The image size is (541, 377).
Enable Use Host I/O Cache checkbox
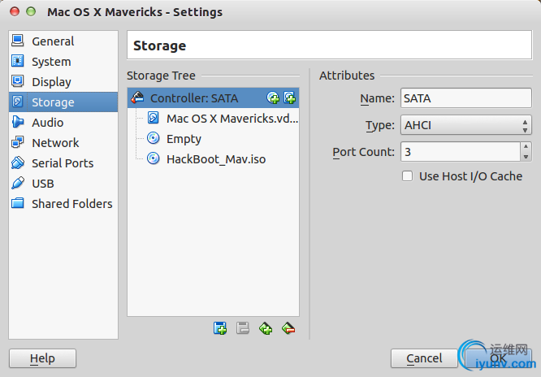point(408,176)
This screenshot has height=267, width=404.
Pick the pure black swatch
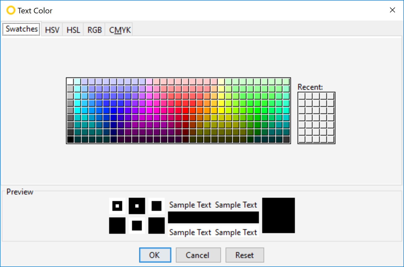[70, 140]
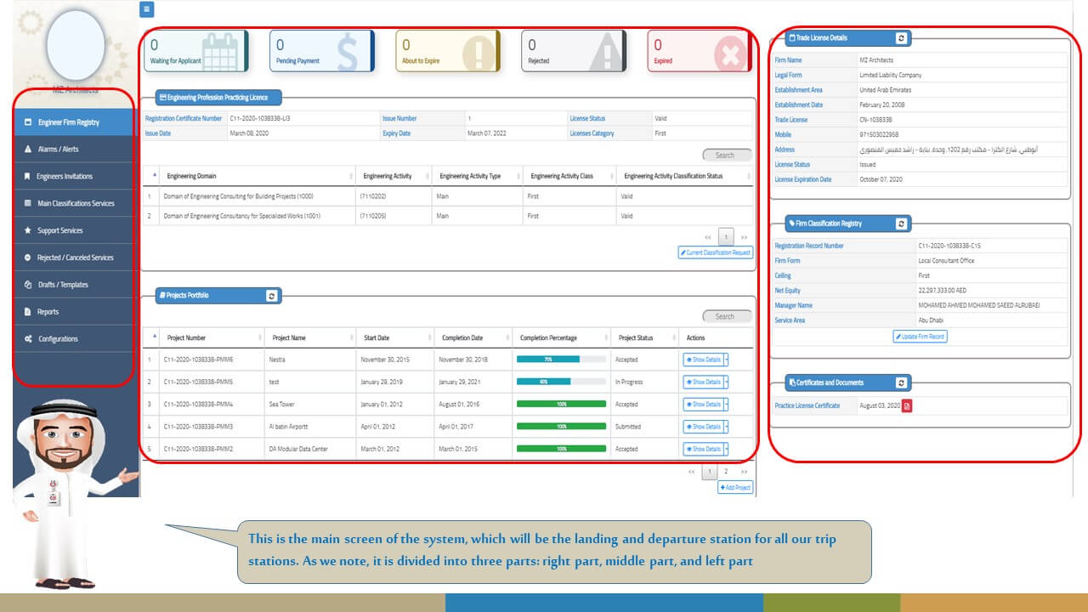Refresh the Firm Classification Registry panel
Viewport: 1088px width, 612px height.
pyautogui.click(x=901, y=224)
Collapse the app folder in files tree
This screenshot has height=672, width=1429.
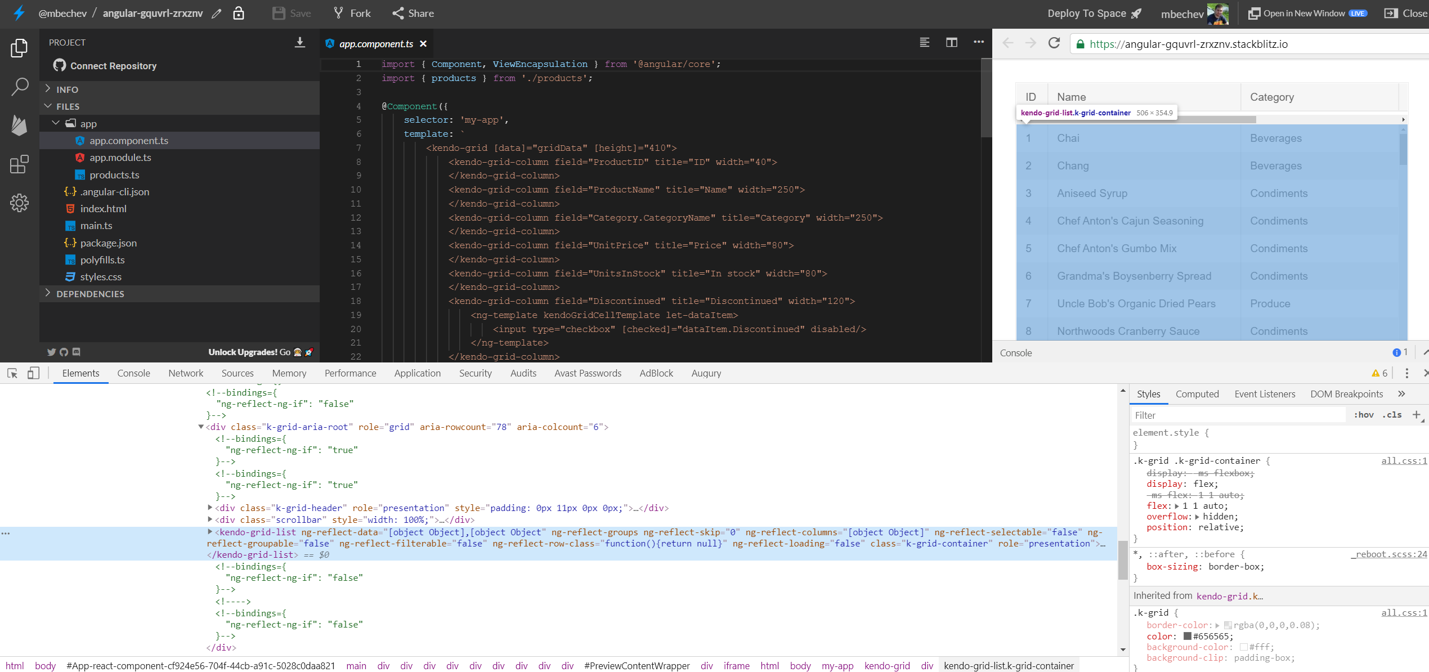coord(56,123)
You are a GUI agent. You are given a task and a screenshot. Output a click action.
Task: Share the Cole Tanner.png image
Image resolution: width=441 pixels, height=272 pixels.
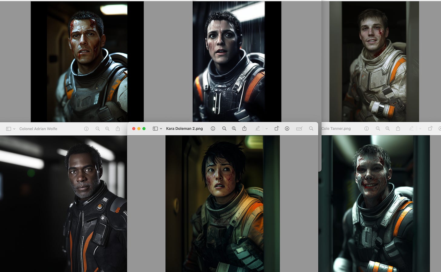click(398, 129)
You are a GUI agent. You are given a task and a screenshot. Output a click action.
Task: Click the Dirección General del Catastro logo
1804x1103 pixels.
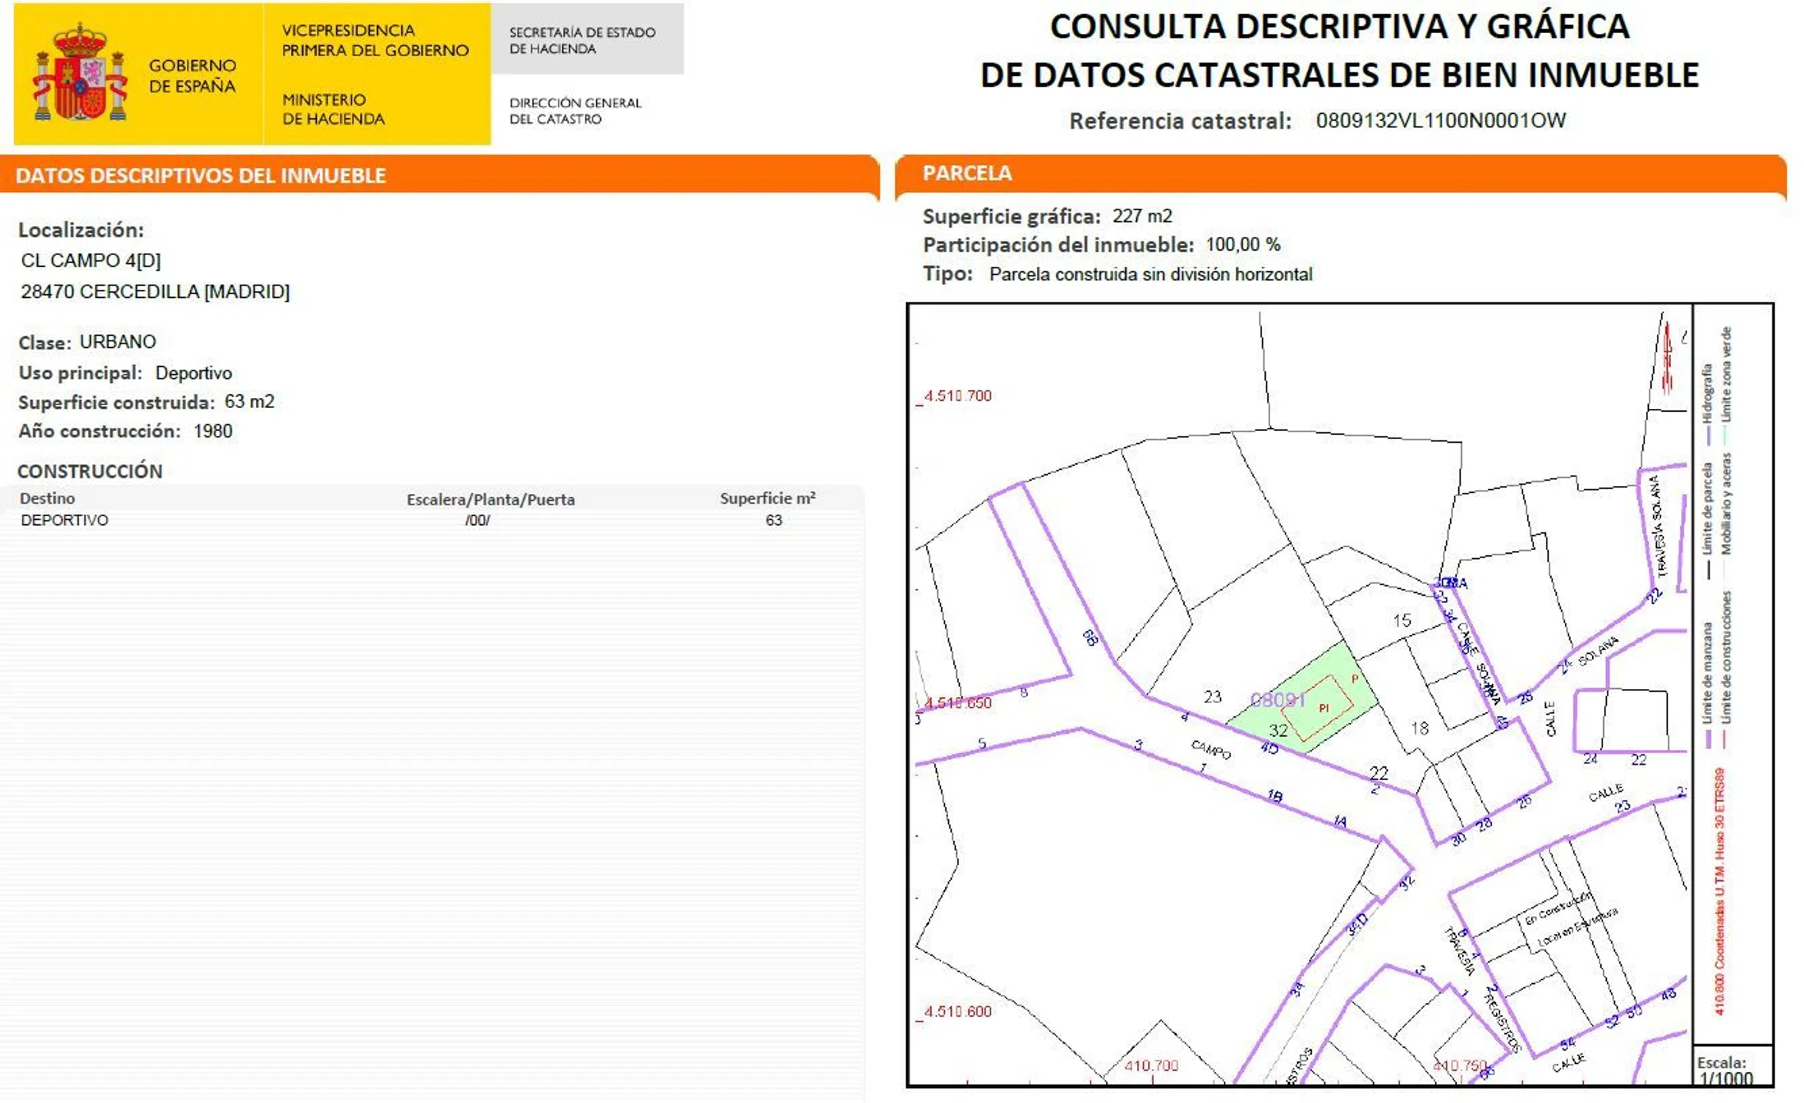(x=575, y=111)
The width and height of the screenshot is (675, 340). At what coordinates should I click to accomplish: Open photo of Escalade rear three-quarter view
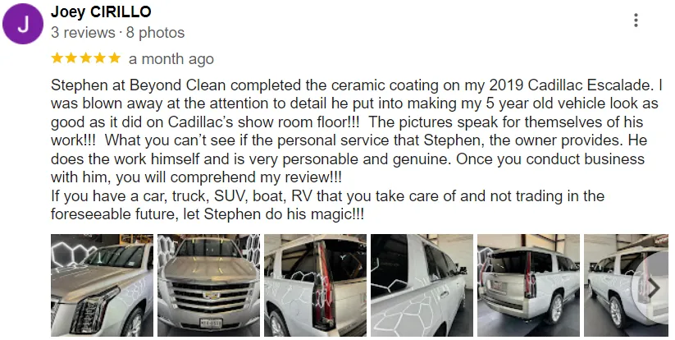[x=529, y=285]
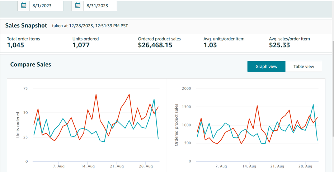
Task: Click the Avg. units/order item value 1.03
Action: click(x=210, y=45)
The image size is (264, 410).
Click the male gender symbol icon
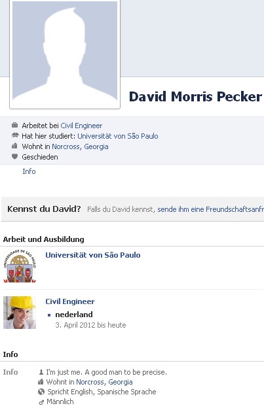click(x=41, y=401)
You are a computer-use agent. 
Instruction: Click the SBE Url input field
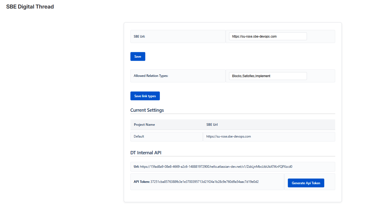[x=268, y=36]
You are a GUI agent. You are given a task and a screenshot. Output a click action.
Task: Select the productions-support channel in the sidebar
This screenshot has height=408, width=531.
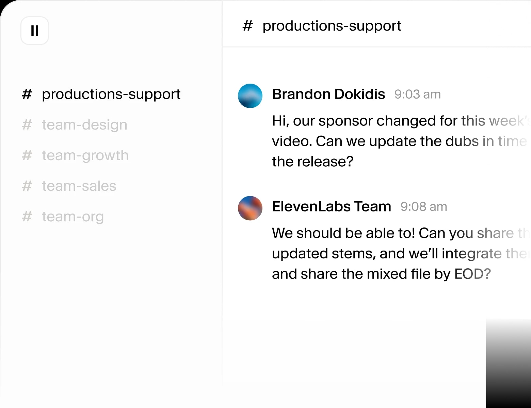pos(111,95)
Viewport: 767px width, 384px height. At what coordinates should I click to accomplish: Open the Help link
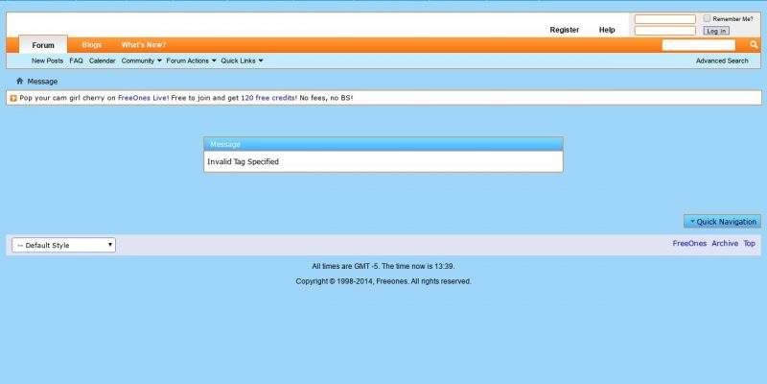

◆ ◆ ◆ ◆

__Written request__:
Copy every line of the listing above word for word, leaving out the pictures.

__Finished answer__:
The image size is (541, 377).
Enable Use Host I/O Cache checkbox
point(408,176)
This screenshot has height=267, width=404.
Pick the pure black swatch
[70, 140]
Refresh the Firm Classification Registry panel
Viewport: 1088px width, 612px height.
pyautogui.click(x=901, y=224)
Collapse the app folder in files tree
This screenshot has height=672, width=1429.
coord(56,123)
You are a GUI agent. You are given a task and a screenshot. Output a click action.
Task: Share the Cole Tanner.png image
Image resolution: width=441 pixels, height=272 pixels.
click(398, 129)
You are a GUI agent. You are given a task and a screenshot. Output a click action.
Task: Click the Dirección General del Catastro logo
1804x1103 pixels.
(x=575, y=111)
The width and height of the screenshot is (675, 340). At what coordinates should I click to accomplish: Open photo of Escalade rear three-quarter view
[x=529, y=285]
Task: Click the Avg. units/order item value 1.03
Action: click(x=210, y=45)
The image size is (264, 410).
Click the male gender symbol icon
click(x=41, y=401)
You are a computer-use agent. 
Instruction: Click the SBE Url input field
[x=268, y=36]
You are a GUI agent. You are given a task and a screenshot. Output a click action.
Task: Select the productions-support channel in the sidebar
This screenshot has height=408, width=531.
pos(111,95)
Viewport: 767px width, 384px height. At what coordinates should I click to accomplish: Open the Help link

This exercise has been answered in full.